Un duro colpo per la cosca Piromalli: in manette sono finiti il sindaco di Gioia Tauro, Giorgio Dal Torrione, il suo vice Rosario Schiavone, entrambi in carica fino al maggio scorso, quando il consiglio comunale è stato sciolto per infiltrazioni mafiose, il primo cittadino di Rosarno Carlo Martelli, e due esponenti del clan. Tra le persone indagate, in tutto 13, figura anche Francesco Barbieri, sindaco di San Ferdinando, comune limitrofo a quelli di Gioia Tauro e Rosarno. Secondo i magistrati della Dda di Reggio Calabria, il sindaco di Gioia Tauro Giorgio Dal Torrione, avrebbe «lavorato» per le cosche mafiose.

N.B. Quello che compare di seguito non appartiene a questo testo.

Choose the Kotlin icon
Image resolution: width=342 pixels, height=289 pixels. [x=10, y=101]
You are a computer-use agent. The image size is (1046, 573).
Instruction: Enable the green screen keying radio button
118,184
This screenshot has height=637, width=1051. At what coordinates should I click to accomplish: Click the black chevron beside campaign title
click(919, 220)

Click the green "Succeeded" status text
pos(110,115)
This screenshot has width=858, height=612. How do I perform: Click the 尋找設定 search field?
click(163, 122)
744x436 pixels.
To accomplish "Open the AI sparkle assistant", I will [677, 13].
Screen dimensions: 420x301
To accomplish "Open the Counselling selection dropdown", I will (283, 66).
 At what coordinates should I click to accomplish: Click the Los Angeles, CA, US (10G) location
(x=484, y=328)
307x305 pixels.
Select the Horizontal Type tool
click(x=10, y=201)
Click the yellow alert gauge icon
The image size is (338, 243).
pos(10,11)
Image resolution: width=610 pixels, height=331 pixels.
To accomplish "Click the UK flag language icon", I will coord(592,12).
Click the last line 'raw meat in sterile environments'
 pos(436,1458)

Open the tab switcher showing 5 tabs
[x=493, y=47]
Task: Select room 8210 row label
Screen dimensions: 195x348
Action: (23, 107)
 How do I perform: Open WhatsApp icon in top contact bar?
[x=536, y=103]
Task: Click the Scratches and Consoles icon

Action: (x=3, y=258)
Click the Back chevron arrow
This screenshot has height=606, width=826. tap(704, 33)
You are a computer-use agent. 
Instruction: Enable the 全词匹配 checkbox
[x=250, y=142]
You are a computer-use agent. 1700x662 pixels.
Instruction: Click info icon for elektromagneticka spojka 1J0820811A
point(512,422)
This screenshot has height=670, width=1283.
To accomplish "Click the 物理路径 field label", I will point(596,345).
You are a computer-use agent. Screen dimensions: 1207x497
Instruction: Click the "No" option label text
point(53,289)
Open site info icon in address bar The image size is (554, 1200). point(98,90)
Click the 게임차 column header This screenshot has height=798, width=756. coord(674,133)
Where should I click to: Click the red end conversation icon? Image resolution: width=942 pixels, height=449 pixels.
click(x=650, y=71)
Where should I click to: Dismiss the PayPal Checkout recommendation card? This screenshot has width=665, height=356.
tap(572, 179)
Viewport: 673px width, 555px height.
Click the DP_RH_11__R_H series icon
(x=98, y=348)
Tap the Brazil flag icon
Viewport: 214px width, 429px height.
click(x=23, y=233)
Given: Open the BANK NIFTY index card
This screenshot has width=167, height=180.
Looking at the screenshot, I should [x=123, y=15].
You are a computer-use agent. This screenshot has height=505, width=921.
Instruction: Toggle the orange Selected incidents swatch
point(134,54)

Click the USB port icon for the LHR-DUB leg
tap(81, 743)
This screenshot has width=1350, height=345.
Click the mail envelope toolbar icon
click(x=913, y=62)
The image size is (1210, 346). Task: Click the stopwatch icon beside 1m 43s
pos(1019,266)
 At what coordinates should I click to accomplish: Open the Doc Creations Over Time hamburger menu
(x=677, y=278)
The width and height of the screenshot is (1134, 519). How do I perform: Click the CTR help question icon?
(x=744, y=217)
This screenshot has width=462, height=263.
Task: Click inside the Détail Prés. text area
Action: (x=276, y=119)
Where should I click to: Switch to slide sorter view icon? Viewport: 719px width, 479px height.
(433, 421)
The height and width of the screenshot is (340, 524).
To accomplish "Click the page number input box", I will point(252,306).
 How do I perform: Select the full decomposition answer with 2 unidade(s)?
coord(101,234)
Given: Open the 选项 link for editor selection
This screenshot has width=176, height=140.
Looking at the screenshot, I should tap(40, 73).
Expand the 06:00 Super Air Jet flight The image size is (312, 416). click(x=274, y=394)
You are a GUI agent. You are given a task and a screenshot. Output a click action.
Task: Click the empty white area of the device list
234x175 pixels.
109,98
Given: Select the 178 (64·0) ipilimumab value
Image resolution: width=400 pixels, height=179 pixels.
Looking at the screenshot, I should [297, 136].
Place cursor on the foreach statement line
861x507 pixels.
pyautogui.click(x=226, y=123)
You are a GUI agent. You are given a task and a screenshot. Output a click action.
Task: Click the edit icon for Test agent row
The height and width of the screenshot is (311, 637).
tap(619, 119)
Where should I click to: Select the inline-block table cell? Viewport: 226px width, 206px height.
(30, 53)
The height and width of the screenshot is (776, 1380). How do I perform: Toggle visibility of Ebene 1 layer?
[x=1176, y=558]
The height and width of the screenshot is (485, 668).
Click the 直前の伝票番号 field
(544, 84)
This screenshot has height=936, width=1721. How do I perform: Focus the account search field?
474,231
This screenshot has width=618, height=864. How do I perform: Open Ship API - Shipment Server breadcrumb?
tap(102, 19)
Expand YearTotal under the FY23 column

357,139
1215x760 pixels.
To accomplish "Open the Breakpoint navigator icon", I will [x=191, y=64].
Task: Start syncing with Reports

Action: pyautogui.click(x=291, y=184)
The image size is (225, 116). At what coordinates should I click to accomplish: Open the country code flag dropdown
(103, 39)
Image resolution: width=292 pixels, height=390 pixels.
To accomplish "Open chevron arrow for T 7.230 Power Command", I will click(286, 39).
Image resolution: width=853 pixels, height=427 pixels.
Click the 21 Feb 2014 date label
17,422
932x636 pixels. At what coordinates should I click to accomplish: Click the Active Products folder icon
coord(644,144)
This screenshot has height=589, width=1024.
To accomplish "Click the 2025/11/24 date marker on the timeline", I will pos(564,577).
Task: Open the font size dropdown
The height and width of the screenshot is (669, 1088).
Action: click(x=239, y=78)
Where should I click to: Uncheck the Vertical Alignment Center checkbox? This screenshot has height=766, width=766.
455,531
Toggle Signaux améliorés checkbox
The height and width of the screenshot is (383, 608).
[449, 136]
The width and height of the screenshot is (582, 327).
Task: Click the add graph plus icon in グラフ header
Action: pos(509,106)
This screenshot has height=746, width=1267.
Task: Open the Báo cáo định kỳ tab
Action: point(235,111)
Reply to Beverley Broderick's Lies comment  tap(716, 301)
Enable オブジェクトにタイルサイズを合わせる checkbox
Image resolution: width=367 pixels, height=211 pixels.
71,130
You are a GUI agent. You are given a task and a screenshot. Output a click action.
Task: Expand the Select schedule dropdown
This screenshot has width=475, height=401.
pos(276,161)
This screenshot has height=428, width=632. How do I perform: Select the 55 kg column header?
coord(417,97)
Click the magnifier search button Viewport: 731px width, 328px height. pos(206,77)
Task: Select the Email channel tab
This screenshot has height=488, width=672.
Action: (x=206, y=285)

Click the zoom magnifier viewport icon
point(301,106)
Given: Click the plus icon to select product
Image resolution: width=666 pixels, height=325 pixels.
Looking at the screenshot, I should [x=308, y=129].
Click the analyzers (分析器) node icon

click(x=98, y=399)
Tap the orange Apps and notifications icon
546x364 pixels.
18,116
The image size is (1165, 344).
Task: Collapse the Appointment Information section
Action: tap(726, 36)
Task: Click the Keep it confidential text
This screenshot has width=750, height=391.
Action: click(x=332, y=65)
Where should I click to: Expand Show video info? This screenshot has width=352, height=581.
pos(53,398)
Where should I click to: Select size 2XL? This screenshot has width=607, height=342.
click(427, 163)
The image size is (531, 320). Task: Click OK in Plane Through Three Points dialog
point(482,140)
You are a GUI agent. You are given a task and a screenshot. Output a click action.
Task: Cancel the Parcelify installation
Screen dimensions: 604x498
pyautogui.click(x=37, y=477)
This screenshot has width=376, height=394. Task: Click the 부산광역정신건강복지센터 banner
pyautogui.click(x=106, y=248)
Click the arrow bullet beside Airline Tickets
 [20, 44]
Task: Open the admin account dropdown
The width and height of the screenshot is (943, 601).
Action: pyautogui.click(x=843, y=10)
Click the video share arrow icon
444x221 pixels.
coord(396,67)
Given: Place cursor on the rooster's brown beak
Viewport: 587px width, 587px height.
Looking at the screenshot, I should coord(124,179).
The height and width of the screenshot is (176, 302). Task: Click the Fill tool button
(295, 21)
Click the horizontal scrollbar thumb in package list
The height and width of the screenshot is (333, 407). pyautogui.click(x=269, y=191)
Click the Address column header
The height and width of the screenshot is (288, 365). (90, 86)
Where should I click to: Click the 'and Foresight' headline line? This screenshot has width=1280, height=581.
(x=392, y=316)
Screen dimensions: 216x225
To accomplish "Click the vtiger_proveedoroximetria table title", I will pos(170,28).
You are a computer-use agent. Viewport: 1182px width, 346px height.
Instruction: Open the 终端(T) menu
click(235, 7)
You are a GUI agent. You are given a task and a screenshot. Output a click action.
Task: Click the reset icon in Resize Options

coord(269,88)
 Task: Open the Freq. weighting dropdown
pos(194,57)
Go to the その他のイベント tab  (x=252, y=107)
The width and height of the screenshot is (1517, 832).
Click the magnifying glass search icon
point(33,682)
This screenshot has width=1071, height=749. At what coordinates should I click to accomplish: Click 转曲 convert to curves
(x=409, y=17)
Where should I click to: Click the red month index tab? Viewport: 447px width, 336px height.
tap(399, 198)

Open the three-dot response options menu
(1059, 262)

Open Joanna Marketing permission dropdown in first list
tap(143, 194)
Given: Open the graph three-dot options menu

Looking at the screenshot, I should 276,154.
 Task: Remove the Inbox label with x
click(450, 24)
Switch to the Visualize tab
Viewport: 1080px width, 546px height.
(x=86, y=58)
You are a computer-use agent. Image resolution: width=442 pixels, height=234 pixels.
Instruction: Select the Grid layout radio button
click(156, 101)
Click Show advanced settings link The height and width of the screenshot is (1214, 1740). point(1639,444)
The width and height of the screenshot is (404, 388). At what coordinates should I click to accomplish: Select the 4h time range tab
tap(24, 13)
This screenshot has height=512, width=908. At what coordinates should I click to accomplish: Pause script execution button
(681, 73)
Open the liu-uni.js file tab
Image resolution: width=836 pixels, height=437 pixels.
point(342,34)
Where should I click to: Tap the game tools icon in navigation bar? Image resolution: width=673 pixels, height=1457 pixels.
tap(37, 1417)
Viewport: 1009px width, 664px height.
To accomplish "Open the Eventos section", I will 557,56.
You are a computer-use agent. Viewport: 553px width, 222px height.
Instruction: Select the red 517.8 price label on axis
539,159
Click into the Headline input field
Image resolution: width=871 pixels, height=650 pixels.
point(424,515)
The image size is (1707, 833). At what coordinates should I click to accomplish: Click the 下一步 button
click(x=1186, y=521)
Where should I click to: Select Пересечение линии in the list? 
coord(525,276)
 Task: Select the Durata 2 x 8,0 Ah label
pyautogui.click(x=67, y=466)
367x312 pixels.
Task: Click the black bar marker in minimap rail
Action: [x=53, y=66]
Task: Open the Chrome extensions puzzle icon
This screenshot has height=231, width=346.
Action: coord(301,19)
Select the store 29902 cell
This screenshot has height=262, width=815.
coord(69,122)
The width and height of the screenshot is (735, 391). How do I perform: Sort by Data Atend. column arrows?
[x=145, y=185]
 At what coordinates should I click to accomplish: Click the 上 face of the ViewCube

Tra le carte dell’inchiesta, spicca poi la storia di Gioacchino Piromalli, meglio conosciuto come «l'avvocato». Lui era stato condannato per associazione a delinquere di stampo mafioso e avrebbe dovuto pagare a titolo di risarcimento 10 milioni di euro alle parti civili, tra cui la Provincia di Reggio Calabria e i Comuni di Gioia Tauro e Rosarno. Ma Piromalli disse di non aver il denaro. Il procuratore di Reggio Calabria Giuseppe Pignatone è duro: «Oltre al danno la beffa - dice -. Il comune di Gioia Tauro anziché farsi risarcire i danni dall’avvocato Piromalli i dieci milioni di euro offrì al condannato la possibilità di evadere la sanzione in cambio di prestazioni professionali e di consulenza allo stesso comune». Il legale tra l’altro era stato sospeso dall’Ordine. «Addirittura - aggiunge Renato Cortese, capo della squadra Mobile, - per interessi commerciali, alcune persone si erano rivolte a Gioacchino Piromalli senior per intercedere con il Comune per far cambiare la progettazione del nuovo svincolo autostradale che avrebbe compromesso alcuni affari. Richiesta che il boss prontamente esaudì, tant’è che l’area non subì alcun cambiamento di destinazione urbanistica».